# 2. Forecasting

In the following notebooks, we'll run forecasts using two **zero-shot** models: ```Moirai``` and ```Chronos```, and two **traditional models**: ```NBeats``` and ```NHiTS```. We'll run forecasts without covariates (```NHiTS``` also with covariables) so we can compare the results later in the benchmark.

## 1. Pollen predictions
In the following four notebooks we are going to predict the amount of pollen and store it in a file in the ```PREDICTIONS_DIR``` directory, and the times of performing the fitting and the predictions in ```TIMING_DIR``` directory. 

### 1.1. Constants
- ```FIRST_DATE``` and ```LAST_DATE```. This is the range of dates for which there is data in the dataset.
```
FIRST_YEAR = 1993
LAST_YEAR = 2023

# First and last day in the datset
FIRST_DATE = date(FIRST_YEAR, 1, 1)
LAST_DATE = date(LAST_YEAR, 12, 31)
```

### 1.2. Parameters
- ```HORIZON_SIZE```. The size of the prediction horizon is the number of days that are predicted.
- ```INPUT_SIZE```. The input size is the number of days taken from the context to make the predictions.
- ```TRAIN_SIZE```. The train size is the number of days taken from the dataset to fit de model before making predictions.
- ```START_YEAR```, ```END_YEAR```. It is the range of years in which the predictions will be made, without taking into account the offset.
- ```OFFSET_DAYS```.  The distance between the first January value of ```START_YEAR``` and the first date that will have ```HORIZON_SIZE``` prediction steps. For example, ```OFFSET_DAYS=-5``` means we start from December 25th of the year prior to ```START_YEAR```, not from the first day of January to have ```HORIZON_SIZE``` predictions.
- ```START_TRAINING```, ```START_DATE - 1```. Date range for which you need pollen data for the training.
- ```START_DATE```, ```END_DATE```. Date range for which you need pollen data for the forecast.
- ```OUTPUT_DIR```. Directory where the predictions will be saved.
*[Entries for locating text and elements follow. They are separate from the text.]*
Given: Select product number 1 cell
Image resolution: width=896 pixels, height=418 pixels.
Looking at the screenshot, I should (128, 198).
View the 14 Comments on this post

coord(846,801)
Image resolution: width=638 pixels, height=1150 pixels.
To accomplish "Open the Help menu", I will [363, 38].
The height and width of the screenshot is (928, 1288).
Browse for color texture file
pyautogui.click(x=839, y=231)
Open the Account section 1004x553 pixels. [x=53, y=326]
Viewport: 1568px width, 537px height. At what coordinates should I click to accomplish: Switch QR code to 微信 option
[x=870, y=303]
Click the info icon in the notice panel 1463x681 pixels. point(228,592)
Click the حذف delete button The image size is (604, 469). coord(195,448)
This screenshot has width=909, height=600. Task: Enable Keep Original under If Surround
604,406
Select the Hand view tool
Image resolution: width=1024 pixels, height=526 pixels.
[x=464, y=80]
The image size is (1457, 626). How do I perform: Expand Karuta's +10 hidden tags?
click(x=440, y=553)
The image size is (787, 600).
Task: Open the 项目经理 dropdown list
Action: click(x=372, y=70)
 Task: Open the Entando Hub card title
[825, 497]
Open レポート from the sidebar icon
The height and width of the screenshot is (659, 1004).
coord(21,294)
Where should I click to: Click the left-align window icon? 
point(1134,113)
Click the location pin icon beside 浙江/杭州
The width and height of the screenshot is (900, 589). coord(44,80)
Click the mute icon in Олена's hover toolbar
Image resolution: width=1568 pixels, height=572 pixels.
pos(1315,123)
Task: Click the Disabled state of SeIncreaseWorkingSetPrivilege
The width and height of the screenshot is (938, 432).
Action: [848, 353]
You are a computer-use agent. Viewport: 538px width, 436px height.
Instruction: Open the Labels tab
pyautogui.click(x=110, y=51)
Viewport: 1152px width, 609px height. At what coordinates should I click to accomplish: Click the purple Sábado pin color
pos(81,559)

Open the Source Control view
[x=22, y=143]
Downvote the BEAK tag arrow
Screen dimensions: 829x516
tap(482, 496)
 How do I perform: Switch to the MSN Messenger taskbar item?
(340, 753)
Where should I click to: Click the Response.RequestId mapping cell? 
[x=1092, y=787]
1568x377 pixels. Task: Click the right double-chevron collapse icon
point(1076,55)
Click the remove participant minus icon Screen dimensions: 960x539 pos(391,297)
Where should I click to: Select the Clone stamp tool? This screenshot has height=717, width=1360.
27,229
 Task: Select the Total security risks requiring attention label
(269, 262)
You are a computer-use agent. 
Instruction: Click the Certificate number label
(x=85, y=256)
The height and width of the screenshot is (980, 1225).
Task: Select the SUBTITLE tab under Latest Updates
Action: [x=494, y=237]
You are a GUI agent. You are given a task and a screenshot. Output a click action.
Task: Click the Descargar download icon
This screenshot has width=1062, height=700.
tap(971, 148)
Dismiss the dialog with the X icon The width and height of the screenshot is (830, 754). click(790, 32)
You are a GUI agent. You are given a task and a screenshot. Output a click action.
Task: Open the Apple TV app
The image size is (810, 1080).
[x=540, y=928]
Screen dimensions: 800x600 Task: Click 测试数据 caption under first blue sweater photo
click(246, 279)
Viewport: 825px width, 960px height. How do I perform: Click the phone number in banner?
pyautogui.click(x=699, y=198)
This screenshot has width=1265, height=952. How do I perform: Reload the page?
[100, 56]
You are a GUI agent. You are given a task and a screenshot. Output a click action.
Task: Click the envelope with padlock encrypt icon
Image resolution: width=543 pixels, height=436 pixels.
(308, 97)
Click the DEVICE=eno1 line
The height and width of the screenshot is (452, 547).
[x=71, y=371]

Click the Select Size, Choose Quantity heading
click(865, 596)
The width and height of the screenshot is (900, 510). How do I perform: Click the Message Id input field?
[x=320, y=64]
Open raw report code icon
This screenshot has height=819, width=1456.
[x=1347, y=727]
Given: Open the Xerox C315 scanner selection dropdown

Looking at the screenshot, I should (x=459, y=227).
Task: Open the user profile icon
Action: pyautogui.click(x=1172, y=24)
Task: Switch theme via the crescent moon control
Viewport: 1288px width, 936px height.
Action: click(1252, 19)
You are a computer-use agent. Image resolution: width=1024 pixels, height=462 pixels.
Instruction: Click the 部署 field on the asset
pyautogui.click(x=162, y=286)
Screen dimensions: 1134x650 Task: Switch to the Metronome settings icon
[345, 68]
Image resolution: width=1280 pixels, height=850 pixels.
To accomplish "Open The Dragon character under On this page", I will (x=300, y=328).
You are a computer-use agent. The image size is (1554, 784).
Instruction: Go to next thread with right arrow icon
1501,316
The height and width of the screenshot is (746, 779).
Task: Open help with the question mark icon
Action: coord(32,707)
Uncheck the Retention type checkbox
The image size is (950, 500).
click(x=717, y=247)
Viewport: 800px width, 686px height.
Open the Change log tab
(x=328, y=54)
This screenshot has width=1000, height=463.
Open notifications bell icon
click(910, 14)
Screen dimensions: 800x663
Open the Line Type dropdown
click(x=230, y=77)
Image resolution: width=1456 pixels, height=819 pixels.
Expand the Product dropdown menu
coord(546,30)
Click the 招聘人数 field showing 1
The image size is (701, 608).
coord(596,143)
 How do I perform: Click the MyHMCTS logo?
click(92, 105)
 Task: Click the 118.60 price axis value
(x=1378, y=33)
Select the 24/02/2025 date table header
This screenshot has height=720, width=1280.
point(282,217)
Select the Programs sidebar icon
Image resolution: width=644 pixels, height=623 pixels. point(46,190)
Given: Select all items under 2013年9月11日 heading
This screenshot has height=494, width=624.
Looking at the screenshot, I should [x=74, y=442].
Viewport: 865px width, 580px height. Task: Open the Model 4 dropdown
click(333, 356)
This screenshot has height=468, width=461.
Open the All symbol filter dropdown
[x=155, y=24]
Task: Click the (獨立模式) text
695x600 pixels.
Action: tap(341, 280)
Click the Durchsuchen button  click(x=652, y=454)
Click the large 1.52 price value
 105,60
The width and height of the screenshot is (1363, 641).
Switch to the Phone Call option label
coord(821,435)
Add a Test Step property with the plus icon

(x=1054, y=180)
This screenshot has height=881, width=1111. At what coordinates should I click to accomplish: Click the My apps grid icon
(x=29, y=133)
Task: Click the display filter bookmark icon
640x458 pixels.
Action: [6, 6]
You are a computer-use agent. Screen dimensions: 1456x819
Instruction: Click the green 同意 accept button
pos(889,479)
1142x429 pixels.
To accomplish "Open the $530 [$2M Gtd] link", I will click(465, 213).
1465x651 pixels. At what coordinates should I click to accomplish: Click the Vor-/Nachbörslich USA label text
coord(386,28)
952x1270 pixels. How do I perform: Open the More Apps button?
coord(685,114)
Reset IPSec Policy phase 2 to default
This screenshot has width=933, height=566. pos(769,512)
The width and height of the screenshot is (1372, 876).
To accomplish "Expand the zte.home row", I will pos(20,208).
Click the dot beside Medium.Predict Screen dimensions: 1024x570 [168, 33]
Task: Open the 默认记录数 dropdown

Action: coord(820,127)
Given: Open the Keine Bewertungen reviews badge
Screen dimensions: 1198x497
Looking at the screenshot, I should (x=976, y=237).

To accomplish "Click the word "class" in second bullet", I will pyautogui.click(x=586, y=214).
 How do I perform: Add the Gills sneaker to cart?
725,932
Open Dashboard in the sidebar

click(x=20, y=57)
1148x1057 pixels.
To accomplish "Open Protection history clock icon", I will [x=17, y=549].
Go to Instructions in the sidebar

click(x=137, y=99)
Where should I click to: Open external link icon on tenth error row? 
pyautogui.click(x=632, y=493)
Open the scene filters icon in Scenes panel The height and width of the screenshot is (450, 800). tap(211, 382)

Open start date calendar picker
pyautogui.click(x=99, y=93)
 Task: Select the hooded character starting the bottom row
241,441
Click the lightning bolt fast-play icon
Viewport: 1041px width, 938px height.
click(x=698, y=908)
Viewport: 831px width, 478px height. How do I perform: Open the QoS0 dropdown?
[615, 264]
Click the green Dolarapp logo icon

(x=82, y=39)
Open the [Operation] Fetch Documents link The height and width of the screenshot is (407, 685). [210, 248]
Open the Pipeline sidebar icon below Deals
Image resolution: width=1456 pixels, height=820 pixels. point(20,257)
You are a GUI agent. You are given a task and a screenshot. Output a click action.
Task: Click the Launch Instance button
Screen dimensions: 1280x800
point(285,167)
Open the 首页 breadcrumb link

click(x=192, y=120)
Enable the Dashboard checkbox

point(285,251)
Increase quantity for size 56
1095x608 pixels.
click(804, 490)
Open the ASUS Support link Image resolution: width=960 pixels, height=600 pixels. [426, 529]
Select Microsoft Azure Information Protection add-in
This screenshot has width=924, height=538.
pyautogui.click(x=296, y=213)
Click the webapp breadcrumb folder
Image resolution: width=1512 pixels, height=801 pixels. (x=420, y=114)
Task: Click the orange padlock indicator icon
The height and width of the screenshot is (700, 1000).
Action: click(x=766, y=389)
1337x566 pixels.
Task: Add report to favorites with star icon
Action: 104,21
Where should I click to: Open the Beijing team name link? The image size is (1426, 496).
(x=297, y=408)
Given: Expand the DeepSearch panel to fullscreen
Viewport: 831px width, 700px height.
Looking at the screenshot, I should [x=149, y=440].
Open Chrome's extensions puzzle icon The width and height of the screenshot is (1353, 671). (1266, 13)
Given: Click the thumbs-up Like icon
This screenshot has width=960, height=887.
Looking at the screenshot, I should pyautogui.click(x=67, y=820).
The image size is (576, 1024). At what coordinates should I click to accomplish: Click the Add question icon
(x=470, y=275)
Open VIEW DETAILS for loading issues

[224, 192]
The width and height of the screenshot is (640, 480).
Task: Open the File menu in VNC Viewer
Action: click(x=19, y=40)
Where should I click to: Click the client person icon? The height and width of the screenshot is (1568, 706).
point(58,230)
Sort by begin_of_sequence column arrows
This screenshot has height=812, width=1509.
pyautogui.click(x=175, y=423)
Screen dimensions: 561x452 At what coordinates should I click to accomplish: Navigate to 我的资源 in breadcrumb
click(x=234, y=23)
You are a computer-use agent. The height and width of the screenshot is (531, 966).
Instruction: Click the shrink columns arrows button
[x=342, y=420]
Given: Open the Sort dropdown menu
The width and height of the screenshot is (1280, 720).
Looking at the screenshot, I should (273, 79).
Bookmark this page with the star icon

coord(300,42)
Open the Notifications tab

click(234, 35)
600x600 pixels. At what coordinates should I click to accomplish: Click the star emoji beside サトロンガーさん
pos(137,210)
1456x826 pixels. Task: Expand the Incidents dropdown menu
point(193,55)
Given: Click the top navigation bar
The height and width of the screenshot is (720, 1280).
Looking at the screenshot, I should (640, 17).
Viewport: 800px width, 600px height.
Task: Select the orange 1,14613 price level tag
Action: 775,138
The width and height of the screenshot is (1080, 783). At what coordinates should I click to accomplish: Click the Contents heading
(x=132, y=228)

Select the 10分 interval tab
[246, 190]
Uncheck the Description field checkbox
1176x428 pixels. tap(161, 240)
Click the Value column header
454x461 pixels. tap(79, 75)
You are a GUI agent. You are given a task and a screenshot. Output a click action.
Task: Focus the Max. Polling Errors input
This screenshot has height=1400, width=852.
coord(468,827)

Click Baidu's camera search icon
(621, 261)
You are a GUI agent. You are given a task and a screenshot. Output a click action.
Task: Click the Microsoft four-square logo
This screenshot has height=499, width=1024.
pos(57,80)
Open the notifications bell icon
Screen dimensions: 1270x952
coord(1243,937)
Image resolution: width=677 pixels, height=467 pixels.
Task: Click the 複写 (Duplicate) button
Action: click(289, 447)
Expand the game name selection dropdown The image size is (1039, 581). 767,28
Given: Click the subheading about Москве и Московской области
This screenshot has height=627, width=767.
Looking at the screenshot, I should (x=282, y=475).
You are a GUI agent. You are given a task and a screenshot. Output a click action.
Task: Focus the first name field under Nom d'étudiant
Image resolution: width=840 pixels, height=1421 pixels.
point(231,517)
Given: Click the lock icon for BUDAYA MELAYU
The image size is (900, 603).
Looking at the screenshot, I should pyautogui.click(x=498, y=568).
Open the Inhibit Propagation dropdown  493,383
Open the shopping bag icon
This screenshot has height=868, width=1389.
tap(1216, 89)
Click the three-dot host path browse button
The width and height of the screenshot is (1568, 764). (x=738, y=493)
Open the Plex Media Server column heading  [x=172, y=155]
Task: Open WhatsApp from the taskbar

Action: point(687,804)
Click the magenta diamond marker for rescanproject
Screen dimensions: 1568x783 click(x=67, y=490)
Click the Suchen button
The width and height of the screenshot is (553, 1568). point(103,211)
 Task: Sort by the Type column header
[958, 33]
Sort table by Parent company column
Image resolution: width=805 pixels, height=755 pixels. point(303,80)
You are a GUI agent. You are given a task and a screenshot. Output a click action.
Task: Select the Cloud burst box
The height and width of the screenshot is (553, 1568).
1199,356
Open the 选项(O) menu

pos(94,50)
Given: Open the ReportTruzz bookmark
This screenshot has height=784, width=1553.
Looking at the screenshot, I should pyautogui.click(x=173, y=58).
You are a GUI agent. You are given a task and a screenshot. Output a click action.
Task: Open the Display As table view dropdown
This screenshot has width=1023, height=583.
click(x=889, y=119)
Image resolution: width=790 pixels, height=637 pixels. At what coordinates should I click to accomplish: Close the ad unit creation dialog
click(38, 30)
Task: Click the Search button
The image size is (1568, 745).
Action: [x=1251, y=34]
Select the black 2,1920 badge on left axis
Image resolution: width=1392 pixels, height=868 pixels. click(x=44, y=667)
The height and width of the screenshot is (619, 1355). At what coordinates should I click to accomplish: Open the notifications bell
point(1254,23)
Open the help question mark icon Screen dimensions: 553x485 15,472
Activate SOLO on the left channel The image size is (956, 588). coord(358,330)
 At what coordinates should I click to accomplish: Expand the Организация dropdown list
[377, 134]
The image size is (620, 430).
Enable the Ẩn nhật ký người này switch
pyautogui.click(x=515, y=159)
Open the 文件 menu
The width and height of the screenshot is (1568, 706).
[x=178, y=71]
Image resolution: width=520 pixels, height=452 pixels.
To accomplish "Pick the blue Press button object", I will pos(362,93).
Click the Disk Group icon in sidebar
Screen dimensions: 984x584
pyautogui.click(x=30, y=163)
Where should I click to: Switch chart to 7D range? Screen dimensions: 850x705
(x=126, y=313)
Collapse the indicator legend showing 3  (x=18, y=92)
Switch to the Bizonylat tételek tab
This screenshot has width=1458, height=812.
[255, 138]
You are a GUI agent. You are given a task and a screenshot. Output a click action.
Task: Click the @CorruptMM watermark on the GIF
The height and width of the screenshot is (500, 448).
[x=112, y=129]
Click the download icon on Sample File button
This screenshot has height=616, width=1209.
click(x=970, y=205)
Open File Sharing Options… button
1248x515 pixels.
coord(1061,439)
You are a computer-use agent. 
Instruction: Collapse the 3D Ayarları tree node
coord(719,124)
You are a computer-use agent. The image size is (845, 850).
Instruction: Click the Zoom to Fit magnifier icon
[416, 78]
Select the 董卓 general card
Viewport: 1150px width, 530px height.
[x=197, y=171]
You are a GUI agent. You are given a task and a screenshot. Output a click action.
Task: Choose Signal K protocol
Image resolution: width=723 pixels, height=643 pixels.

### 1.3. Time Series, START_DATE and END_DATE calculation. 
```en``` or ```y```. The endogenous time series is a serie  (```pd.serie```) that contains for the range of dates the pollen data to make the predictions and the training.
```ex``` or ```X```. The exogenous time series is a dataframe (```pd.dataframe```) that contains for the range of dates the rain, tmax, tmin, tmed data to make the predictions and the training.

The date range (```START_TRAINING```, ```END_DATE```) is obtained from the following variables: ```START_YEAR```, ```END_YEAR```, ```INPUT_SIZE```, ```TRAIN_SIZE```, ```OFFSET_DAYS```, ```HORIZON_SIZE```.
```
    # Define original boundaries
    orig_start = date(START_YEAR, 1, 1)
    orig_end = date(END_YEAR, 12, 31)

    # Compute how many days to shift start and end for the offset window
    offset_days_start = INPUT_SIZE + TRAIN_SIZE + max(0, -OFFSET_DAYS) + (HORIZON_SIZE - 1)
    offset_days_end = max(OFFSET_DAYS, 0) + (HORIZON_SIZE - 1)


    # Subtract offset days while skipping leap day
    START_TRAINING = orig_start - offset_days_start

    # Add offset days while skipping leap day
    END_DATE = orig_end - offset_days_end
```

**Note**: When calculating ```START_TRAINING``` and ```END_DATE```, it will be taken into account whether the year is a leap year or not. ```START_DATE``` is calculated as follows (training size is not added):  
```
orig_start = date(START_YEAR, 1, 1)
...
offset_days_start = INPUT_SIZE + max(0, -OFFSET_DAYS) + (HORIZON_SIZE - 1)
START_DATE = orig_start - offset_days_start
```

```
en = df[(df.index >= pd.Timestamp(TRAINING_DATE)) & (df.index <= pd.Timestamp(end_date))]["pollen"]
ex = df[(df.index >= pd.Timestamp(TRAINING_DATE)) & (df.index <= pd.Timestamp(end_date))].drop('pollen', axis=1)
```

**Note**: The code will run even if you cannot get all the necessary data: \[```START_DATE```, ```END_DATE```\] for both the endogenous and exogenous time series in the dataset. If the necessary data is available in the dataset, we will obtain horizon size predictions for all days of the year plus the offset of days.

**Note**: If we don't predict using covariates, we don't need to get the last horizon size - 1 rows from the dataset. If we do need them for predictions but don't have them, what we'll do is predict without exogenous variables for those last rows.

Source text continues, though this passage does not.